Origional sign designed in 1947 by Laurence Hanson of Neon Products Ltd



2005-present day

Disfigurement is sign of the times

Robin Ward
May 20, 1998.

The Niagara Hotel's sign at 435 West Pender is a classic 1947 design, a neon waterfall cascading down the facade. Well, it was, until Ramada Franchise Canada Inc. got hold of the Edwardian building and remade the sign with its corporate typography.

Ramada kept the neon pine trees, rocks and tumbling waters but ditched the name that gave the imagery its raison d'etre. (Note, neon removed in 2006) The disfigurement, carried out under the guise of restoration, has just been completed by Neon Products, a company that should have known better since it designed the original. Neon Products once employed artists to design its signs, but there is no artistry in the placement or proportion of the Ramada lettering that has replaced "Niagara" vertically down the sign. Each Niagara letter was outlined with neon tubes. The Ramada letters are plastic and are a different typeface.

Toronto-based Ramada claims the name was changed because the hotel's old image -- "Girls, Girls, Girls" in the Falls Pub -- had to be erased. Local manager George Friesen says the hotel will now be aimed at corporate and cruise-ship guests. To attract them, he claims to have made a "silk purse out of a sow's ear" -- apparently ignorant of the fact that the silk purse on the Niagara's architecture was the original shimmering sign.
_ _ _ _ _ _ _
» **TASK INSTRUCTIONS**
Name every person mentioned in the article about the Niagara Hotel sign.

» **GIVEN DATA**
_ _ _ _ _ _ _
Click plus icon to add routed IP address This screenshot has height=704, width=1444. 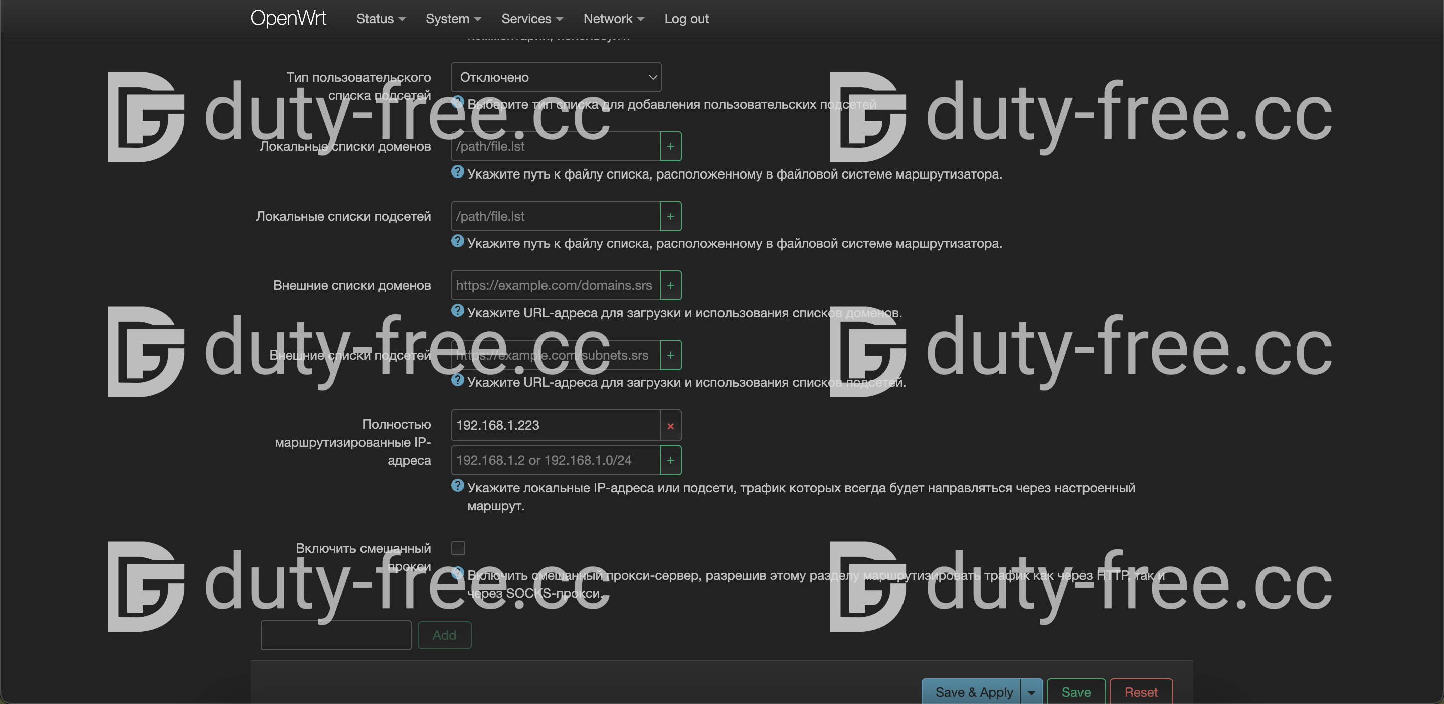[x=670, y=461]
_ _ _ _ _ _ _
» **RESULT**
Laurence Hanson, Robin Ward, George Friesen